REQUEST: Rewrite the stretch of the listing from the line containing "Task: Click the magnifier search button" through the line containing "[x=678, y=25]" as a JSON list of strings, one string per line and no blank lines. Leave the pictures out.

THE DATA:
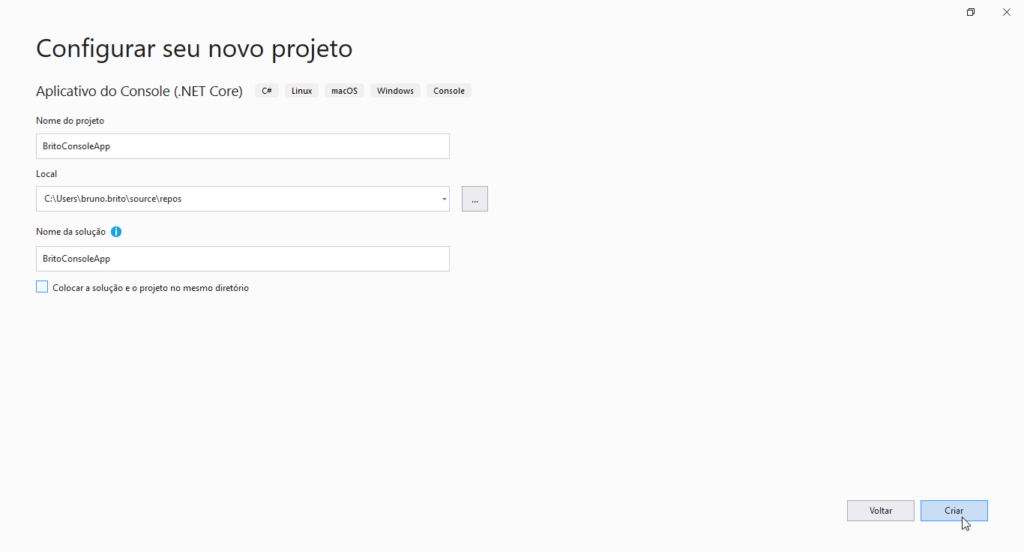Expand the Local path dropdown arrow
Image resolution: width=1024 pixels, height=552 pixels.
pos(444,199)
...
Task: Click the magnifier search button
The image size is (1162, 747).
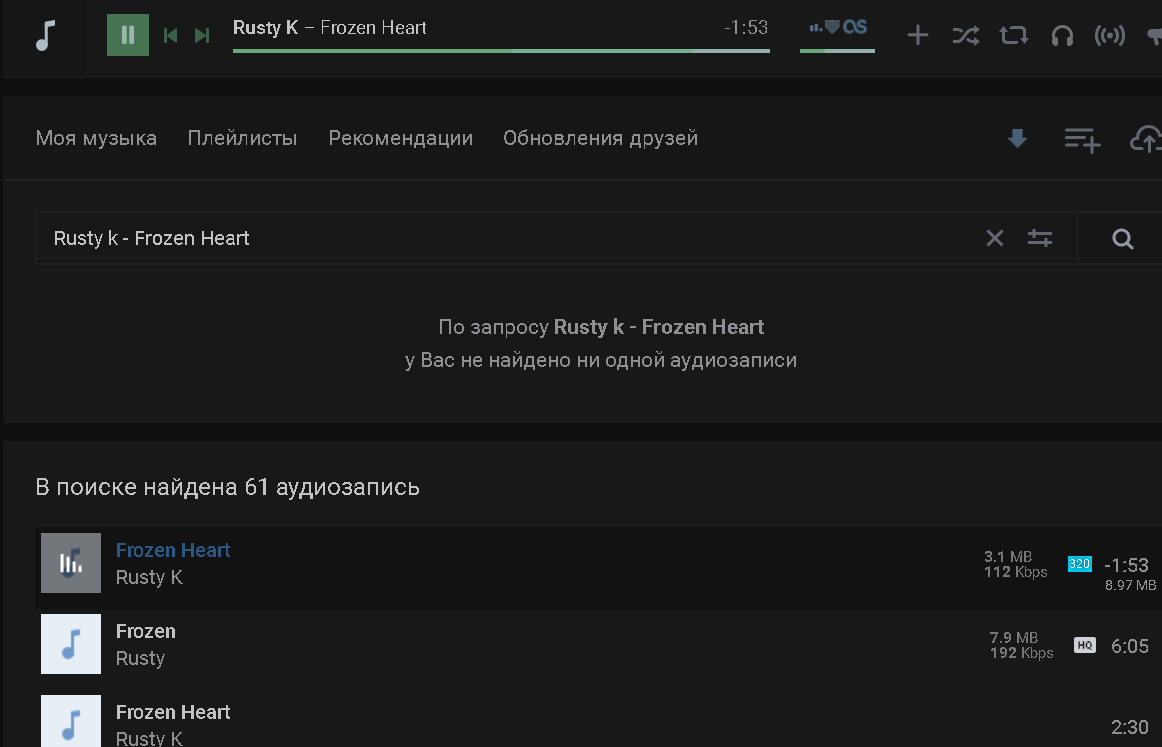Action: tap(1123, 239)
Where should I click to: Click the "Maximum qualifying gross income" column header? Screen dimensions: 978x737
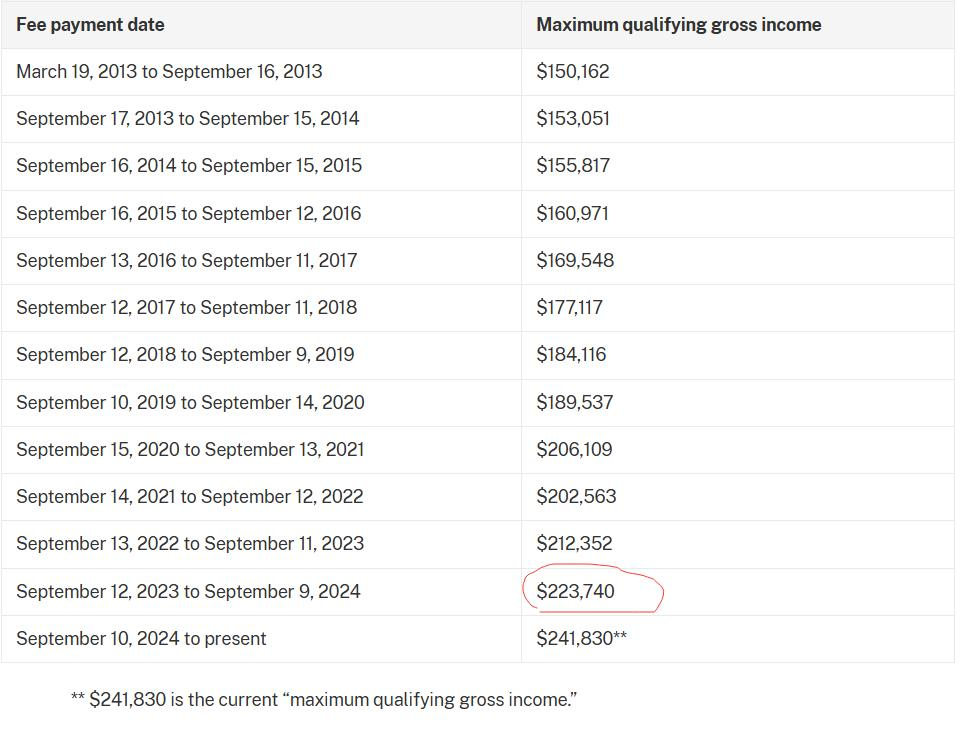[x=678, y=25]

RESULT OF THE TASK:
[
  "Task: Click the magnifier search button",
  "The image size is (1162, 747).",
  "Action: tap(1123, 239)",
  "Where should I click to: Click the \"Maximum qualifying gross income\" column header? Screen dimensions: 978x737",
  "[x=678, y=25]"
]